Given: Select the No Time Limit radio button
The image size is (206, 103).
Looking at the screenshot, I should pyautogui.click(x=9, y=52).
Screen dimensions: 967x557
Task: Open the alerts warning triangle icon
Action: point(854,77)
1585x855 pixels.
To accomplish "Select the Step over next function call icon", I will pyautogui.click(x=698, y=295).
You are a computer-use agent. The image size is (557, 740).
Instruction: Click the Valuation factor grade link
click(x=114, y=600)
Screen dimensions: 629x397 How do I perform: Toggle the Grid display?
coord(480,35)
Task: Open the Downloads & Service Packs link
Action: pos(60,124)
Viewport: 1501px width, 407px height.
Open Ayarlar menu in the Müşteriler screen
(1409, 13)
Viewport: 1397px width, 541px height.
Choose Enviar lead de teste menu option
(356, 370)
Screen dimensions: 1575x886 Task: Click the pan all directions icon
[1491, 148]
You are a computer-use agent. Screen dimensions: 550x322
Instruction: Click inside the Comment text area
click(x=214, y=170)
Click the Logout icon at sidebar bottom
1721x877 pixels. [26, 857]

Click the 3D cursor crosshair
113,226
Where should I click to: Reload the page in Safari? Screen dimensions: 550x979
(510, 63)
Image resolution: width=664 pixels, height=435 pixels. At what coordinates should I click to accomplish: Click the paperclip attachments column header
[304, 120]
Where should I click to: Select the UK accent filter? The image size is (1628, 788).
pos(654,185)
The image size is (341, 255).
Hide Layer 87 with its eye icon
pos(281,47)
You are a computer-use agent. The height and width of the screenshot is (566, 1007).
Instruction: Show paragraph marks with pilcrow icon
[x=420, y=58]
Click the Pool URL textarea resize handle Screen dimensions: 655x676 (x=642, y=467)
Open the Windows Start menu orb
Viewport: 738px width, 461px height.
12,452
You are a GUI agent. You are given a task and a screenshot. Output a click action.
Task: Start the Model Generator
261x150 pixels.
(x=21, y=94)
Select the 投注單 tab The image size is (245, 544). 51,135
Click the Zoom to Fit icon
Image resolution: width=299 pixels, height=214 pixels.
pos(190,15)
::::::::::
Your goal — From the listing above, gather every line that contains the string "screenshot". Treat uppercase and lowercase letters as different.

Solution for this problem —
Looking at the screenshot, I should pyautogui.click(x=9, y=52).
You are a computer-use agent. The height and width of the screenshot is (566, 1007).
You are a GUI agent. You are given a task and a screenshot. Output a click action.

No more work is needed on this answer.